Abstract: FR-PO494
Vasovagal Syncope during Peritoneal Dialysis
Session Information
- Home Dialysis - 1
October 25, 2024 | Location: Exhibit Hall, Convention Center
Abstract Time: 10:00 AM - 12:00 PM
Category: Dialysis
- 802 Dialysis: Home Dialysis and Peritoneal Dialysis
Authors
- Waters, Claudia, Marshfield Clinic Health System, Marshfield, Wisconsin, United States
- Shah, Neepa, Marshfield Clinic Health System, Marshfield, Wisconsin, United States
- Kattamanchi, Siddhartha, Marshfield Clinic Health System, Marshfield, Wisconsin, United States
- Blonsky, Rebecca, Marshfield Clinic Health System, Marshfield, Wisconsin, United States
Introduction
Vasovagal syncope can be difficult to predict for patients encountering new medical environments. Physicians must identify patients in which vasovagal syncope can interfere with their ability to reliably and safely participate in their care.
Case Description
A 65-year-old man with medical history significant for newly diagnosed ESRD due to IgA nephropathy who was recently started on peritoneal dialysis (PD) presented following a syncopal episode.

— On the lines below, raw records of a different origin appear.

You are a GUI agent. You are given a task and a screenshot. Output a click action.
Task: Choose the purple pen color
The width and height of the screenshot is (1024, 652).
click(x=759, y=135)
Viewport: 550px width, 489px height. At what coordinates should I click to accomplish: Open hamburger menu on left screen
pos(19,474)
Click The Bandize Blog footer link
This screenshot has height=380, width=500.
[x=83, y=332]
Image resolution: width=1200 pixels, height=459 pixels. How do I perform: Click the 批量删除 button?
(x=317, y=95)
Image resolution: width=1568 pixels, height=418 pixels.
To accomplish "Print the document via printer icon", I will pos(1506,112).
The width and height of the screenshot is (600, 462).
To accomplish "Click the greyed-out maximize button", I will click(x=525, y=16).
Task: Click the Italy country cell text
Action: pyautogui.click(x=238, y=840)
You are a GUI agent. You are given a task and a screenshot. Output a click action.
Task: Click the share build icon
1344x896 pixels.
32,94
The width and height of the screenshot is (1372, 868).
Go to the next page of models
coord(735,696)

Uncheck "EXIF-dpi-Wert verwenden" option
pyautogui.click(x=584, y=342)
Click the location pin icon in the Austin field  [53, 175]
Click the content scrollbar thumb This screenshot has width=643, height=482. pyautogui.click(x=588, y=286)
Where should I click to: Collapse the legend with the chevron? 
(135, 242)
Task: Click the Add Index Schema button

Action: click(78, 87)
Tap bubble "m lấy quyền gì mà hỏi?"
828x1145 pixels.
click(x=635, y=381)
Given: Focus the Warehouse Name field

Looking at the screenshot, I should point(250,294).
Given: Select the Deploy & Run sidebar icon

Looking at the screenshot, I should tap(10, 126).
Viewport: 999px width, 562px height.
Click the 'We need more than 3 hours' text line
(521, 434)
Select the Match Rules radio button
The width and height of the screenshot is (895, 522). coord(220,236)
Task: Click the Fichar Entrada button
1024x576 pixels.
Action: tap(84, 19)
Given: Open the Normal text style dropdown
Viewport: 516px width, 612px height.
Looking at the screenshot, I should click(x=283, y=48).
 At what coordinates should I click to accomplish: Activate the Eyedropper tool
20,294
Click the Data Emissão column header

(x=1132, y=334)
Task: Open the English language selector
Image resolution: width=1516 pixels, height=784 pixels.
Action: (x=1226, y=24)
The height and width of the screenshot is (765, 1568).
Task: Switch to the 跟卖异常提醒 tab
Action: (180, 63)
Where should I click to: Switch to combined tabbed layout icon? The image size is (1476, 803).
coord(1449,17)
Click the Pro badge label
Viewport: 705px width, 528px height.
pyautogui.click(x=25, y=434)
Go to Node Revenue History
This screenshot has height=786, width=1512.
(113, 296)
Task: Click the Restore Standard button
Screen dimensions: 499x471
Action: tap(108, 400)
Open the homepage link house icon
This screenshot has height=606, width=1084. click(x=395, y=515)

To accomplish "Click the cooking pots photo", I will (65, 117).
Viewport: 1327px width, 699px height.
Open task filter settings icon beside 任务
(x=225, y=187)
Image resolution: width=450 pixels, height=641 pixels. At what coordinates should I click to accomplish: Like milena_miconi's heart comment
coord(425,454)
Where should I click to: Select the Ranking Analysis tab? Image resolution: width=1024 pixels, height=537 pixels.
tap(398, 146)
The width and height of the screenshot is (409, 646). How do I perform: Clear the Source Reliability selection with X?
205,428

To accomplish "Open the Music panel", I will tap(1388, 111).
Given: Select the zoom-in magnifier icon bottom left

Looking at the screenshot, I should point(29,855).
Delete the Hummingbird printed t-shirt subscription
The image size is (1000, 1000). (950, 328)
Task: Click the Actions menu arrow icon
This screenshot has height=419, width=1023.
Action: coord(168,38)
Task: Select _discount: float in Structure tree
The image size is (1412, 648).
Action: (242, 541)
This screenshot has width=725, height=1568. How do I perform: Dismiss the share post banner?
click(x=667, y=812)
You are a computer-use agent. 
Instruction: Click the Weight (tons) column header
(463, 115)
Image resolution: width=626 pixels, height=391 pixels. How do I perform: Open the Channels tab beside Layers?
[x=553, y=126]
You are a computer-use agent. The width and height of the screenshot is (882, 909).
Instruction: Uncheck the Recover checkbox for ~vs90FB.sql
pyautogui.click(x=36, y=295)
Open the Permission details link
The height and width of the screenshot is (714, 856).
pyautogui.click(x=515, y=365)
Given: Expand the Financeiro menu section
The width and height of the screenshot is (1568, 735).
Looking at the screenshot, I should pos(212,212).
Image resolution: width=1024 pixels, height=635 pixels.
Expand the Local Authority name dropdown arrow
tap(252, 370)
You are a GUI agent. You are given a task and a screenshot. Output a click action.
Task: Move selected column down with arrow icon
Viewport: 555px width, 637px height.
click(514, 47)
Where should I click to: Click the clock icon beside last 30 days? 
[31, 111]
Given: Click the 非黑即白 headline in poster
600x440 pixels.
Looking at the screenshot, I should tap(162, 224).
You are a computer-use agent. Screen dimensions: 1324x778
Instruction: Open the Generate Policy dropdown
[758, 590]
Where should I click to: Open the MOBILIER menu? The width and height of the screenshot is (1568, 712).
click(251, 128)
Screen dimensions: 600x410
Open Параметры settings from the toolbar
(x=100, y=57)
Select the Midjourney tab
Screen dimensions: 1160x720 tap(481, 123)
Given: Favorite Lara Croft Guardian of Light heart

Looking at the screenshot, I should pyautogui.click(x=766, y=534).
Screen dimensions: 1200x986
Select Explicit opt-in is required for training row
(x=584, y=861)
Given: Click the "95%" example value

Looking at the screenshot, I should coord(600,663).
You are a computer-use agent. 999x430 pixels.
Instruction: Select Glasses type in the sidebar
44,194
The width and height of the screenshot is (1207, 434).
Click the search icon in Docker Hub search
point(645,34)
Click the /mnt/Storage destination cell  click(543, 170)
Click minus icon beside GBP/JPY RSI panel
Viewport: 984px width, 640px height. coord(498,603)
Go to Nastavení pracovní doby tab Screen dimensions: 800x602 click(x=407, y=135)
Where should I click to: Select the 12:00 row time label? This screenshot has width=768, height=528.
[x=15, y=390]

The patient elected to start with in-center PD prior to dialyzing in his home. With his first ever fill he felt nauseated, but following this he tolerated treatments without symptoms. During his second week of treatment, he experienced a syncopal episode at the completion of his initial fill. His preceding symptoms included lightheadedness, nausea, tunnel vision, and dry heaving. He spontaneously awoke and completed the dwell under supervision of the nursing staff. He remained hemodynamically stable, however, was admitted for further evaluation. Laboratory workup was non-revealing, findings as per table one. Echocardiogram showed mild aortic stenosis which was stable from previous examination. Given the typical vasovagal-like prodrome coupled with an unremarkable cardiac workup, the patient was diagnosed with vasovagal syncope. His beta blocker was discontinued and inpatient PD was tolerated without recurrence of symptoms.
Discussion
Vasovagal syncope is an uncommon complication during early days of PD and usually happens during infusion of the PD fluid. In such scenarios alternate causes of syncope needs to be ruled out. When the cause is thought to be secondary to vasovagal syncope from PD infusion, then the rate of infusion must be lowered and attempted in a hospital setting to see if patient can tolerate this modality. Additionally, vagomimetic agents such as beta blockers should be lowered or stopped. With these interventions our patient was able to successfully remain on PD.